Start Page excerpt

Leroy D'Sa

Personal information
- Born: 12 October 1953 (age 72)

Sport
- Country: India
- Sport: Badminton

Doubles
- Current ranking: Retired

Medal record
Men's badminton
Representing India
Asian Games
| Bronze medal – third place | 1982 New Delhi | Men's doubles |
| Bronze medal – third place | 1982 New Delhi | Mixed doubles |
| Bronze medal – third place | 1982 New Delhi | Men's team |
| Bronze medal – third place | 1986 Seoul | Men's team |
Asian Championships
| Silver medal – second place | 1983 Calcutta | Men's team |

= Leroy D'Sa =

Indian badminton player

Leroy Francis D'Sa (born 12 October 1953) is an Indian former badminton player.

End Page excerpt

- _Goal A_
Write out the entire Leroy D'Sa profile without changing anything.
- _Goal B_
Put the stretch of the listing from its start through the line containing "tap(52, 243)" into a two-column CSV with the headers request and answer. Give one row per request, with its text and its answer each in a single quoted field, line breaks replaced by spaces, and the pictures left out.
The profile and the listing come from two unrelated sources.

Start Material to process

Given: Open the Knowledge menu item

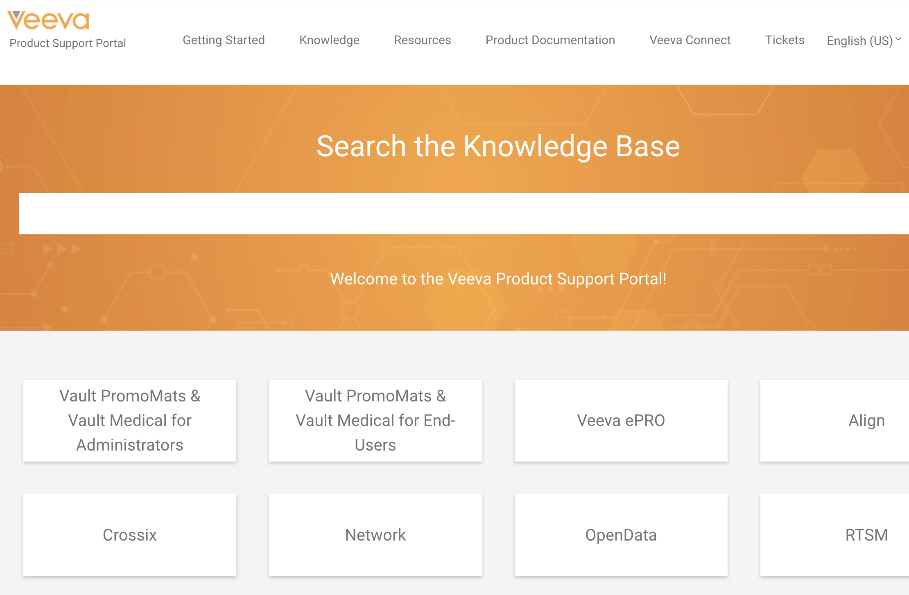Looking at the screenshot, I should (329, 40).
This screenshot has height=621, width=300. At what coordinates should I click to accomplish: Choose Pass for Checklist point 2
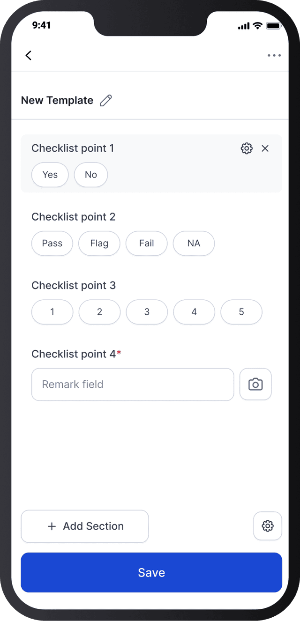tap(52, 243)
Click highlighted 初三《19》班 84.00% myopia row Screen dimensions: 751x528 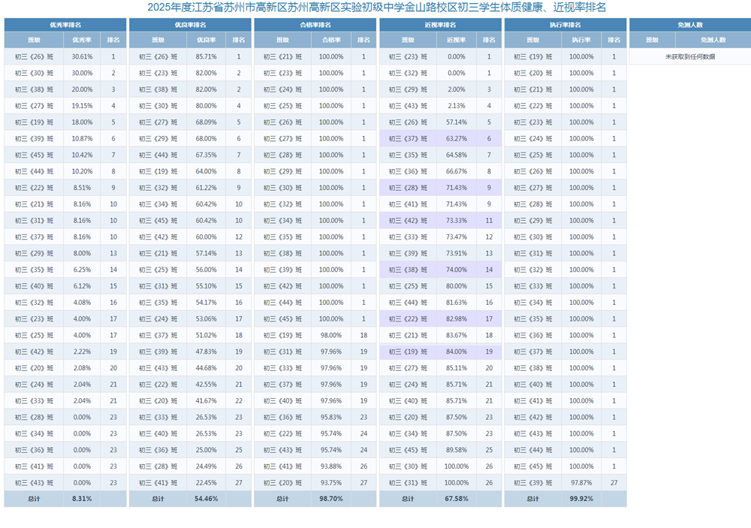440,351
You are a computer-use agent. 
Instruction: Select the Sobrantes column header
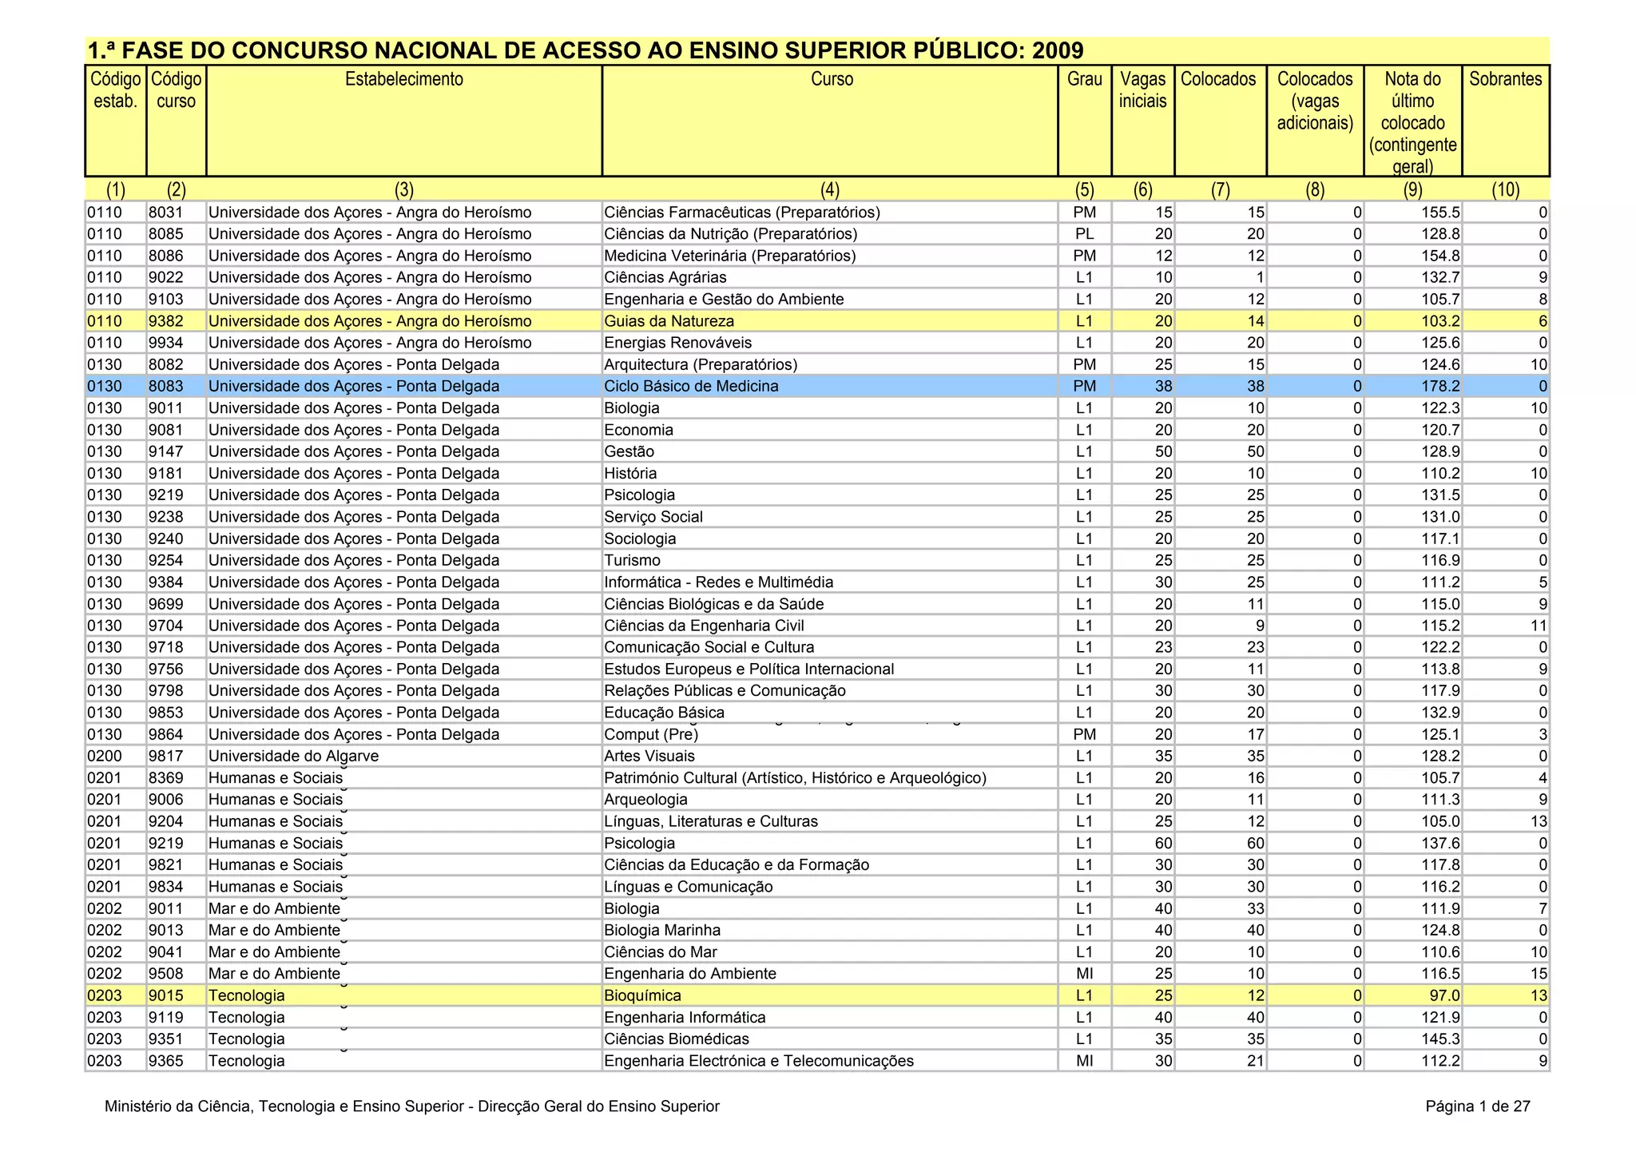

End Material to process

- _Problem solution A_
Leroy D'Sa

Personal information
- Born: 12 October 1953 (age 72)

Sport
- Country: India
- Sport: Badminton

Doubles
- Current ranking: Retired

Medal record
Men's badminton
Representing India
Asian Games
| Bronze medal – third place | 1982 New Delhi | Men's doubles |
| Bronze medal – third place | 1982 New Delhi | Mixed doubles |
| Bronze medal – third place | 1982 New Delhi | Men's team |
| Bronze medal – third place | 1986 Seoul | Men's team |
Asian Championships
| Silver medal – second place | 1983 Calcutta | Men's team |

= Leroy D'Sa =

Indian badminton player

Leroy Francis D'Sa (born 12 October 1953) is an Indian former badminton player.

- _Problem solution B_
request,answer
"Given: Open the Knowledge menu item","Looking at the screenshot, I should (329, 40)."
"This screenshot has height=621, width=300. At what coordinates should I click to accomplish: Choose Pass for Checklist point 2","tap(52, 243)"